A simple set of questions
What do you need What do you think? These simple questions remind us that no matter how complex it gets, it's still about people, talking with people, and living with people. Because no matter how far we may find ourselves apart from one another, our similarities will always outweigh our differences.
The aim of this project is to celebrate the shared human experiences of those that find themselves in the Tenderloin and those that don't. The neighborhood itself is unfortunately susceptible to one-sided reporting and dire data sets that only perpetuate these negative stereotypes. To balance this, We All Need is a data set that aims to remind us that there are people living in the Tenderloin, a simple fact that is easily overlooked.
A Winning Prototype and the Great Urban Hack
We never set out to win anything, we just wanted to make something better.
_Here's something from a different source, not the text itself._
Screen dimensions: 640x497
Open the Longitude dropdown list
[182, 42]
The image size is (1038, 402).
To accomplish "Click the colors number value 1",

And that thing was our neighborhood, the Tenderloin of San Francisco.
Early one Saturday morning, we gathered for the first hackathon and design charrette held by the Gray Area Foundation for the Arts. It's worth mentioning that a sister hackathon was being held simultaneously in New York at the legendary EYEBEAM. We worked side by side, connected via projected video feed. The continental United States was a little smaller that day.
We All Need was built in two days by a small group of programmers, journalists, designers, and academics. That Saturday morning, we took to San Francisco’s dynamic and much-maligned Tenderloin District, we spoke to those in the community and identified the issue, the dehumanization of an entire neighborhood. We then spent the remainder of the weekend gathering a dataset, designing and building an online resource.
With this little gesture, we hope a vivid portrait of the Tenderloin composed of the thoughts and needs of people interviewed on its streets will transcend neighborhood boundaries and inspire a meaningful conversation.